Get list of access rules for entity group

<iq to='[email protected]' type='get'>
  <group-access-list xmlns='urn:xmpp:entity-acl:0'>
    <group type='urn:xmpp:hats:0' address='http://tech.example.edu/hats#TeacherAssistant'/>
  </group-access-list>
</iq>
<iq to='[email protected]' type='result'>
  <group-access-list xmlns='urn:xmpp:entity-acl:0'>
    <group type='urn:xmpp:hats:0' address='http://tech.example.edu/hats#TeacherAssistant'/>
        <action id="send-message" name="Can send a message to the room" can_modify="true" value="true"/>
        <action id="kick-user" name="Can kick a user from the room" can_modify="true" value="default"/>
        <action id="destroy-room" name="Can destroy the room" can_modify="false" value="false"/>
    </group>
  </group-access-list>
</iq>

In this example there are three action types:

  • send-message an entity (e.g. participant) matched by this group is allowed to perform this action (value='true'), and the entity (e.g. admin) fetching the list is allowed to modify this value (can_modify="true").
  • kick-user this group doesn't define whether an entity (e.g. participant) matched by this group is allowed to perform this action (value='default') so this value will be taken from a later match (see section on performing access checks), and the entity (e.g. admin) fetching the list is allowed to modify this value (can_modify="true").
  • destroy-room an entity (e.g. participant) matched by this group is not allowed to perform this action (value='false'), and the entity (e.g. admin) fetching the list is not allowed to modify this value (can_modify="false"). The reason for can_modify being false is determined by the use case, e.g. it might be that the service disallows any rooms being destroyed, or the querying entity may not be allowed to perform this action themselves.

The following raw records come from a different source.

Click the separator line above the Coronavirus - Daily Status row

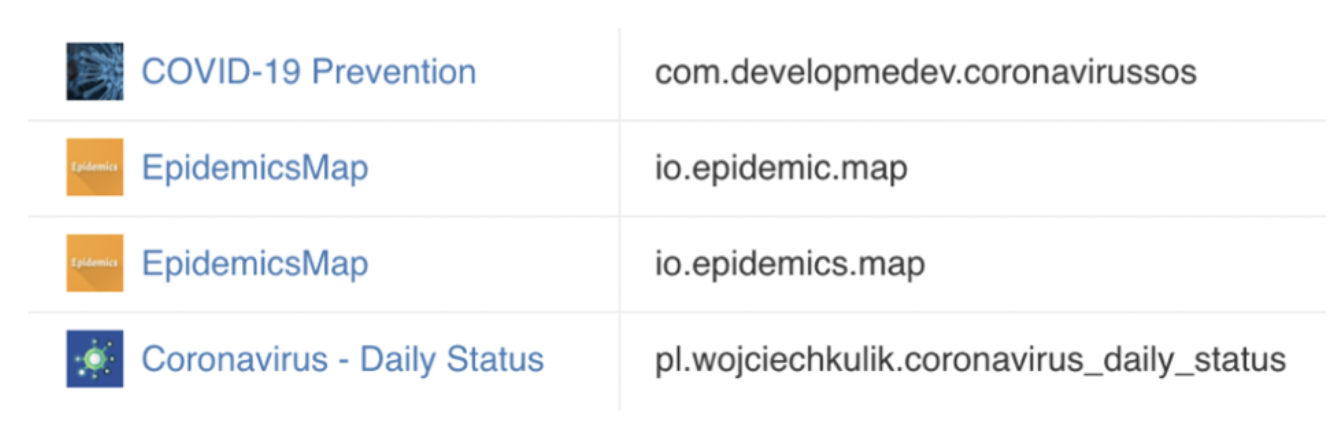coord(677,312)
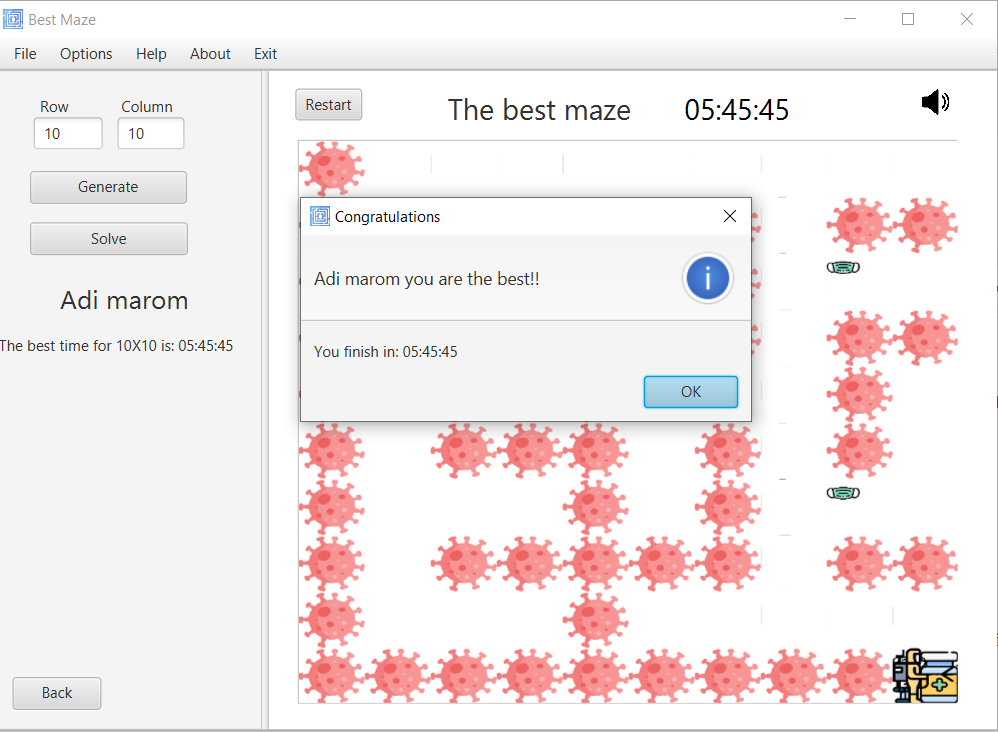Click the virus icon at the maze's top-left corner

(330, 167)
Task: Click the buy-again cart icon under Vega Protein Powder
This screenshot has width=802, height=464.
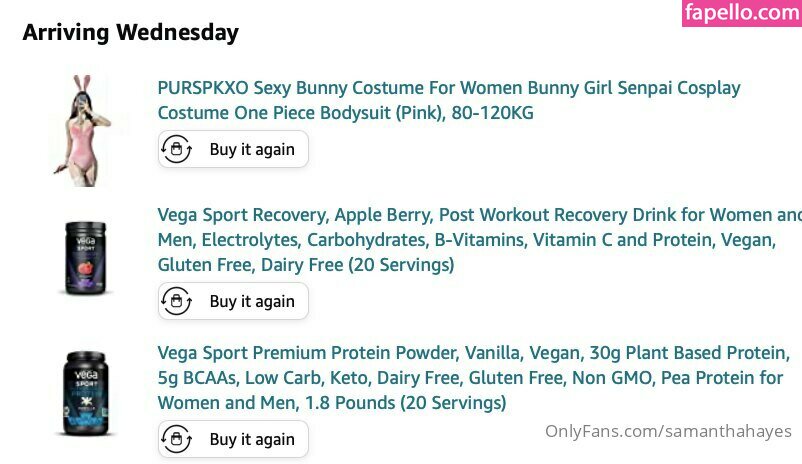Action: coord(177,439)
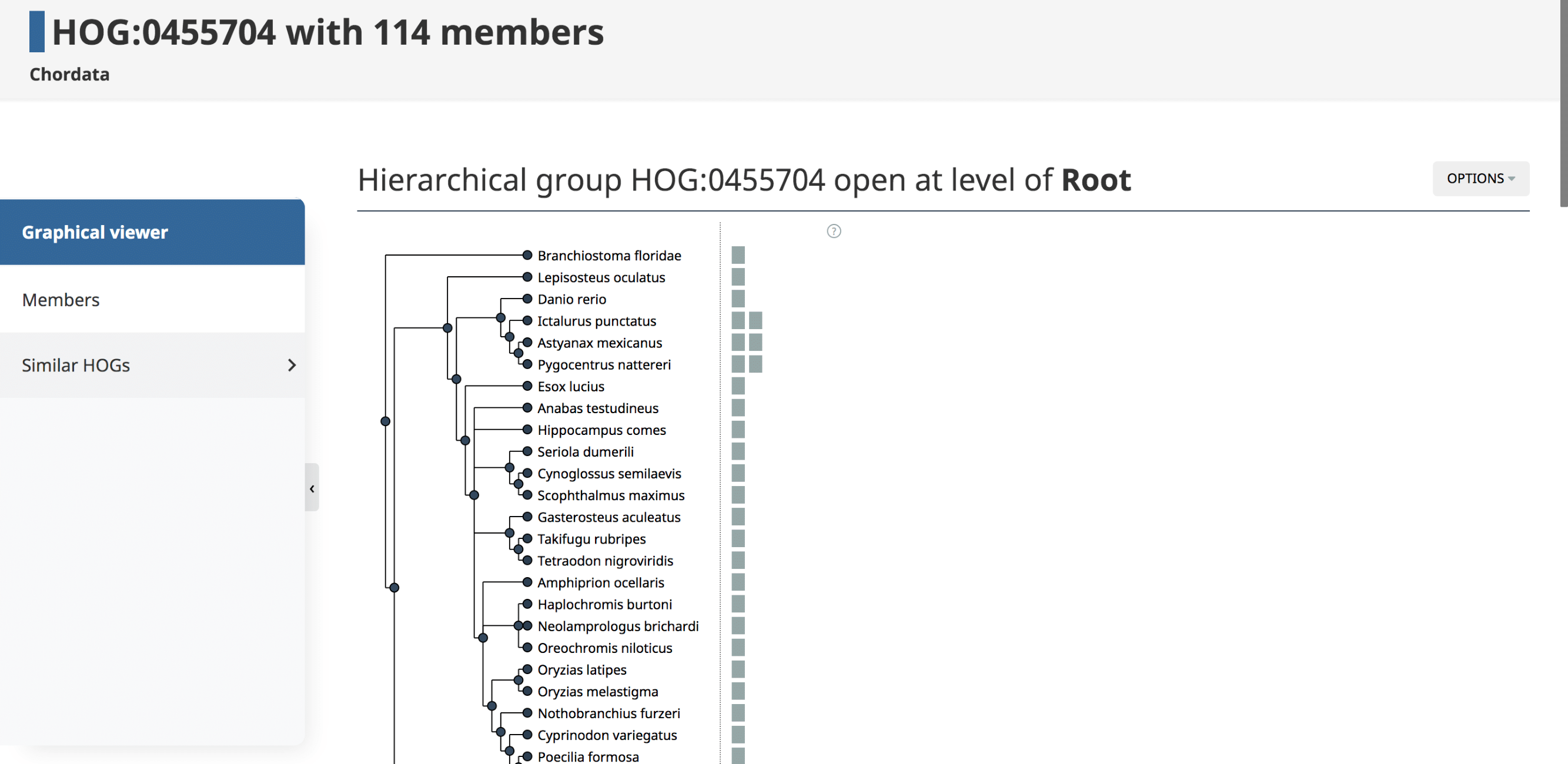Click the gene square beside Esox lucius

[x=738, y=386]
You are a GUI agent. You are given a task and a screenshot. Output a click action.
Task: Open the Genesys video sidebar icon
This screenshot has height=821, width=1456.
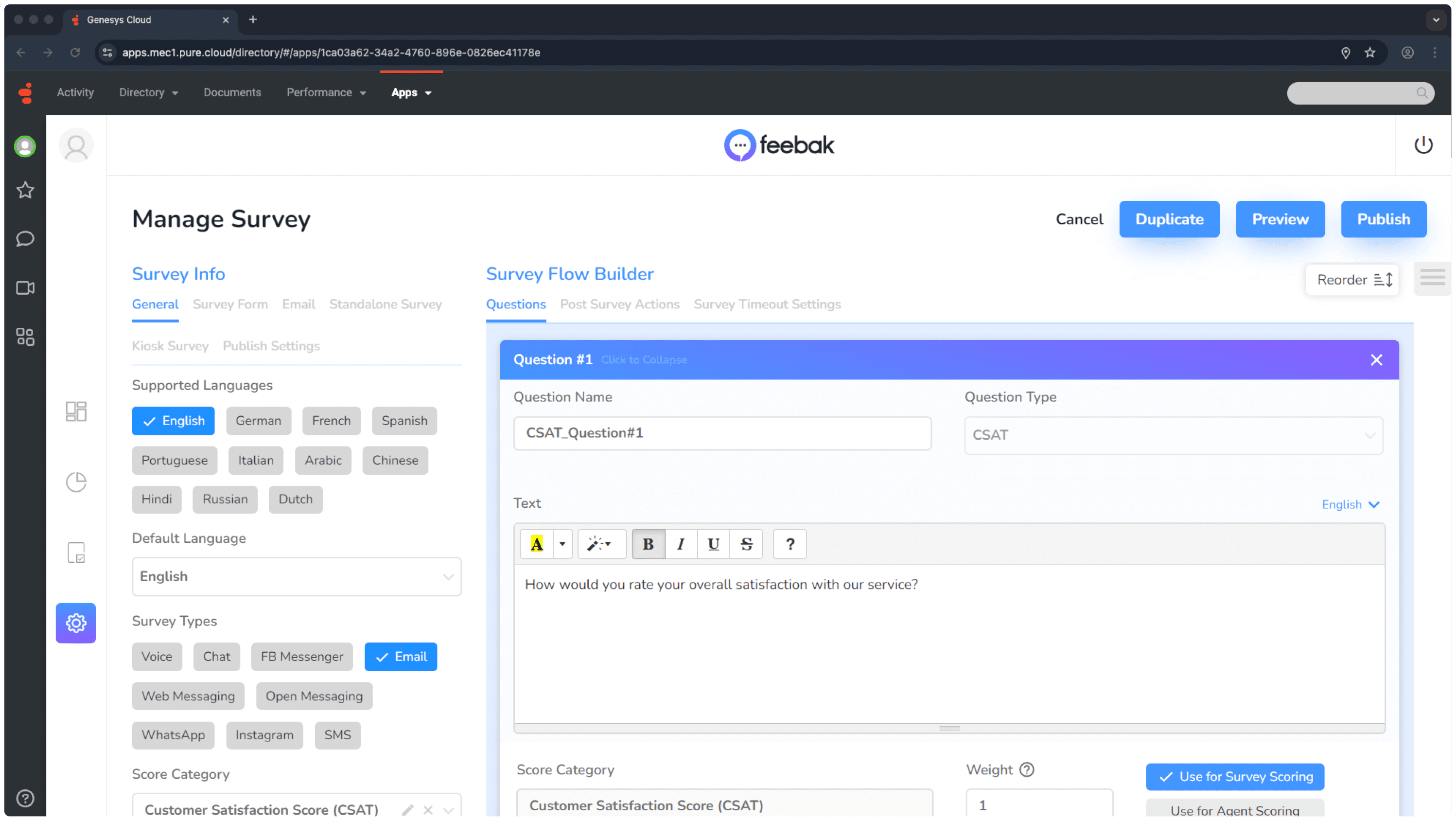pyautogui.click(x=25, y=288)
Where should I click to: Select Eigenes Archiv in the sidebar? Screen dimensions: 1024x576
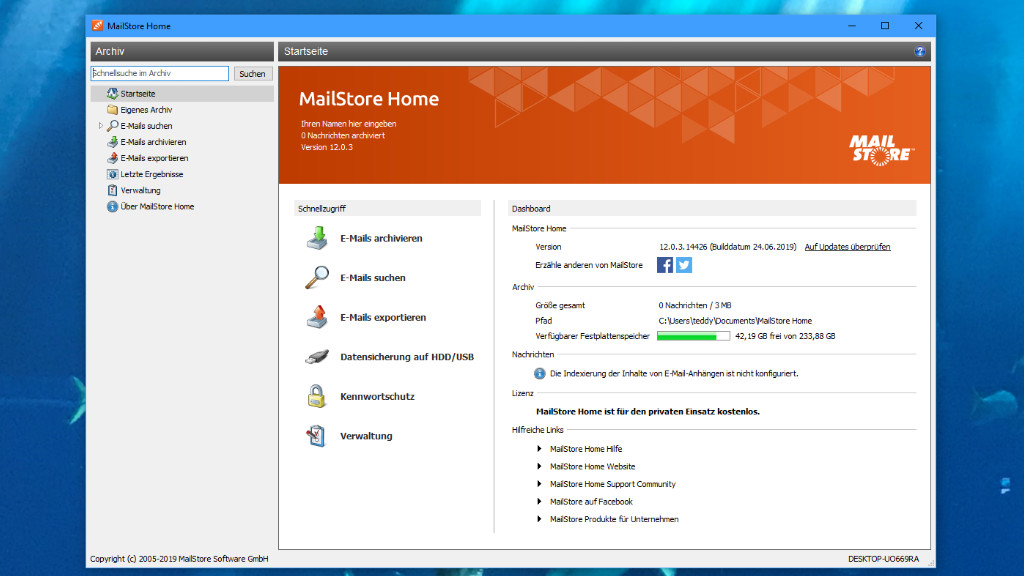(x=146, y=110)
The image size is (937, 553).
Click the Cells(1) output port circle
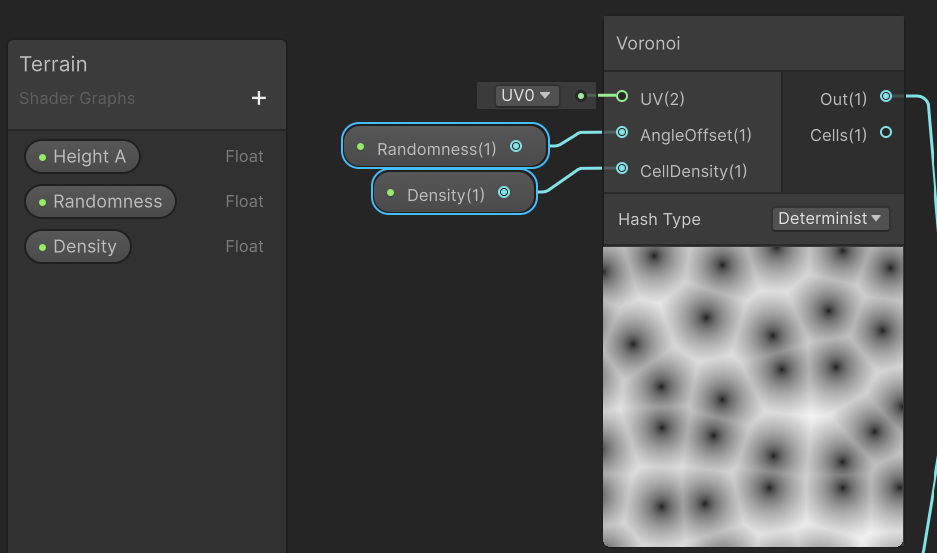(x=886, y=132)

Modify access rules for entity group

Multiple accesses may be set at once within a group, but only one group is modified at once.

<iq to='[email protected]' type='set'>
  <group-access-list xmlns='urn:xmpp:entity-acl:0'>
    <group type='urn:xmpp:hats:0' address='http://tech.example.edu/hats#TeacherAssistant'/>
        <action id="send-message" value="false"/>
        <action id="kick-user" value="false"/>
    </group>
  </group-access-list>
</iq>

An empty result is returned on success.

<iq to='[email protected]' type='result'/>

The everyone group

As the access checks are done by evaluating groups until one matches (see the section on performing resource checks), every entity needs to match at least one group that has a value defined for each action. In order to ensure this, there is always a group whose type is 'urn:xmpp:entity-acl:0' and address is 'urn:xmpp:entity-acl:everyone:0', whose ordering position must always be last, must not be removable, and must have an explit value set for every action possible on the entity.

Add entity group

Remove entity group

Re-order entity groups

Perform access check

When a resource is evaluating whether an entity is allowed to perform an action on it, it will check each entity group in turn, from first to last in the specified order, until it finds a group that matches the entity (e.g. a hats group matches when the entity has that hat) and where that group defines a value for the action other than default. If the value is true the entity is allowed to perform the action, and if the value is false the entity is not.